Writing in the New York Times on Sunday, columnists Paul Krugman wrote that the deal will be a disaster, not only for the US economy itself but for the political precedent it sets.
"By demonstrating that raw extortion works and carries no political cost, [the deal] will take America a long way down the road to banana-republic status…Republicans will surely be emboldened by the way Mr. Obama keeps folding in the face of their threats. He surrendered last December, extending all the Bush tax cuts; he surrendered in the spring when they threatened to shut down the government; and he has now surrendered on a grand scale to raw extortion over the debt ceiling."The whole process has been horrifying to watch, and has started to cause some observers both inside and outside the US to question whether the American government is broken beyond repair. If even a simple housekeeping measure to raise the debt ceiling was so difficult, one can only conclude that it will be impossible for the US government to address the difficult questions that must be handled if America is to get itself out of the mess its in. The whole system now seems programmed to yield perverse results. As Krugman observed,
"What Republicans have just gotten away with calls our whole system of government into question. After all, how can American democracy work if whichever party is most prepared to be ruthless, to threaten the nation’s economic security, gets to dictate policy? And the answer is, maybe it can’t."Agile Europe, constrained America
At this point the fact that Washington is broken has been widely accepted. But so far the blame in the American media has centered around politicians and their partisan bickering rather than on the system itself. The tough questions are not being asked.

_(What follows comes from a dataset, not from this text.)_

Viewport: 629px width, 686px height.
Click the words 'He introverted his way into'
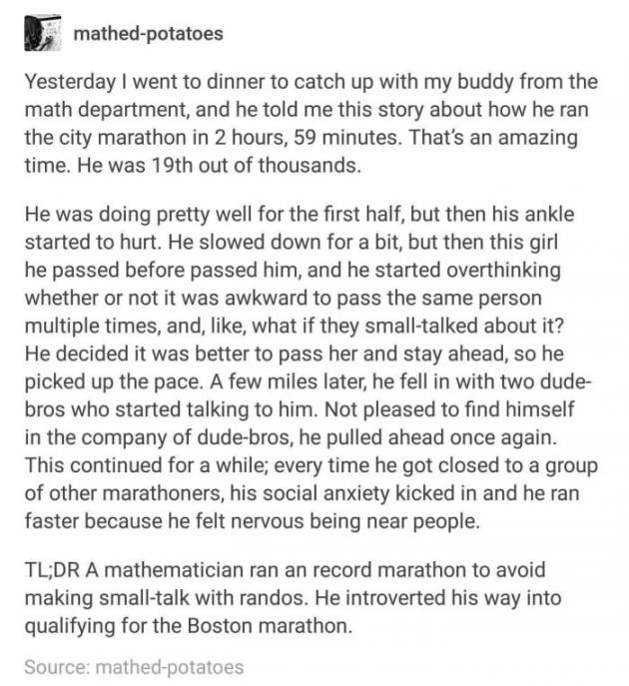[437, 597]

What kind of a government system gives the minority party the ability to threaten to hit the national self-destruct button unless they get what they want? In what other democracy does an arcane law (the filibuster) mean that the majority in a governing body is 60% instead of 51%? In what other system are politicians forced to perpetually campaign because they must be re-elected every two years, allowing serious lawmaking to only happen in odd-numbered years? And where else could a president be elected despite the fact that his opponent received more votes (the 2000 election fiasco)?

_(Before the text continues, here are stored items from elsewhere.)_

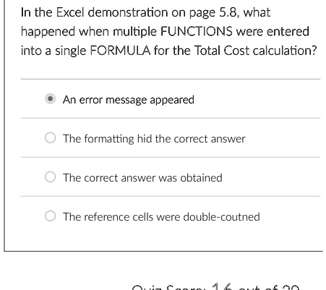Click the misspelled word "double-coutned"
Image resolution: width=326 pixels, height=290 pixels.
click(221, 217)
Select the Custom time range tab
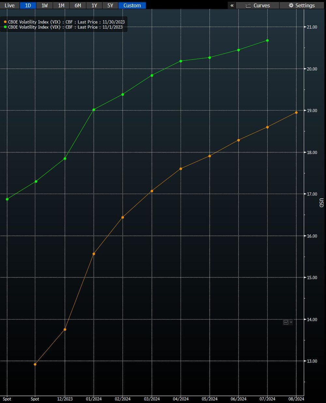The width and height of the screenshot is (326, 403). pos(132,5)
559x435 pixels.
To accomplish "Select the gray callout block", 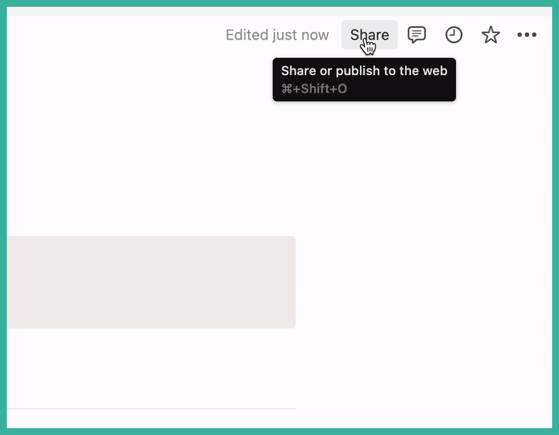I will (151, 282).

Just look at the big projects Europe is willing to undertake. They adopted an entirely new currency at the beginning of the last decade. They are engaged in a continual process of unification (though that process is stalled at the moment) which involves major governmental changes. Hungary just adopted a new constitution this year. In the UK, a vote was held a few months ago on whether to completely change the country's voting system. If you're looking for young, dynamic governments – the Old World is the place to be.

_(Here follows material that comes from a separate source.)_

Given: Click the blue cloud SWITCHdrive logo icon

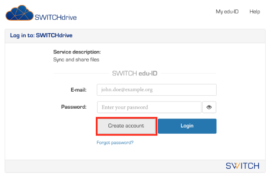Looking at the screenshot, I should (19, 13).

Can the US pursue similarly ambitious reform? Right now it seems unlikely. The idea of challenging the US constitution or the current system of government in the US is inconceivable. The US governing structure is considered so sacred, by both left and right, that the idea of tampering with it is akin to heresy. This is reflected in the current media narrative which sees the dysfunction in Washington and blames it on the politicians, as if just being a politician is inherently dysfunctional and amoral. There is no serious discussion over ending the filibuster, reforming the electoral college or making congressional terms longer. People see and recognize the problems, but there is a consensus that nothing can be done about them.
As Polly Toynbee wrote in today's Guardian, "The founding fathers built a constitution of checks and balances believing reasonable men would agree; how could they foresee Sarah Palin, Michele Bachmann or Glenn Beck?"